配信先:U-NEXTApple TVPrime Video

 

文:屋我 平一朗(日々メタルで精神統一を図る映画ブロガー)

まだ半分も過ぎていないタイミングながら今年公開されたホラー・スリラー映画を振り返ると、MVP女優候補として『サブスタンス』のデミ・ムーアやマーガレット・クアリーは外せない。ではMVP俳優は、と考えた時思い浮かぶのは、筆者の場合はやはり『サブスタンス』でサイテーおじさんを最高に最悪に演じたデニス・クエイドと、本作『コンパニオン』に出演しているジャック・クエイドだ。ジャックは『ザ・ボーイズ』でのへなちょこキュートなイメージが強いが、本作ではデニスにも負けないサイテー男を演じている(へなちょこではある)。6月に公開される『Mr. ノボカイン』では従来のイメージ通りで活躍してくれる予感がするが、とにかく今年はクエイド・イヤーと言っても過言ではなさそうだ。

……いや、忘れてはいけない人物がもうひとりいる。本作で主演を務めたソフィー・サッチャーだ! 彼女はA24製作ホラー『異端者の家』でも作品を象徴するようなキャラクターを演じていた。役の大きさはまだ分からないものの、6月公開の話題作『MaXXXine マキシーン』にも出演しており、評価の高いホラー3本に出演したことで今年は彼女の飛躍の年になるのは間違いないだろう。本作での演技も凄まじく印象的だった。ストーリーのツイストが面白い映画なので具体的にネタバレしないように紹介しよう。ちなみに、予測不能なストーリーでホラーファンの間で話題になった『バーバリアン』を監督したザック・クレガーが製作に名を連ねている。

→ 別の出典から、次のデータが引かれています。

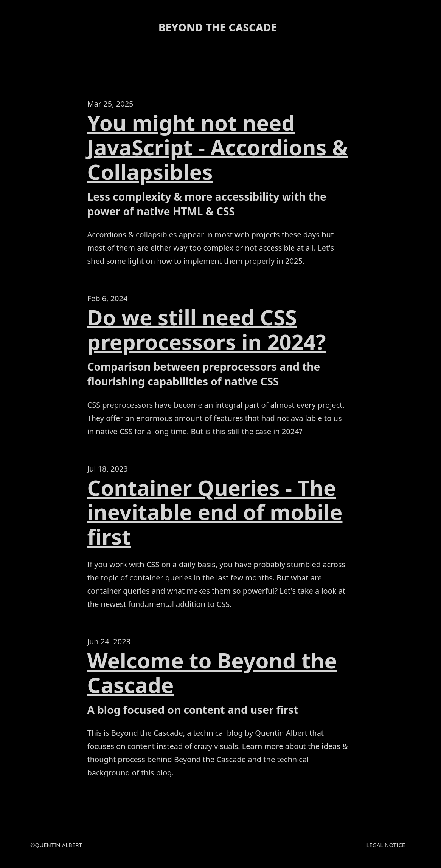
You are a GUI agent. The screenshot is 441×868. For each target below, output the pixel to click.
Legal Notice (386, 845)
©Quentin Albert (56, 845)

ソフィー演じるアイリスと、ジャック演じるジョシュは恋人同士。仲睦まじいふたりは友人を訪ねるために山小屋(というには豪華すぎるが)に向かうも、ホラー映画において山小屋は絶対に惨劇が起こる場所だ。案の定死人が出て、アイリスとジョシュは危険から身を守ろうとする……のだが。これはネタバレではなく設定なので言ってしまおう、アイリスはロボットだ。タイトルやポスターからも察せられるように、人間と見紛うほどの感情表現ができる非常に精巧な恋人ロボットだったのだ。つまり本作は実はSFホラーであり、劇中の世界ではこの夢のようなロボットはすでに珍しくないらしく、欲望のはけ口や支配の対象となってしまっている。そしてそれは、残念ながらアイリスも例外ではなかった。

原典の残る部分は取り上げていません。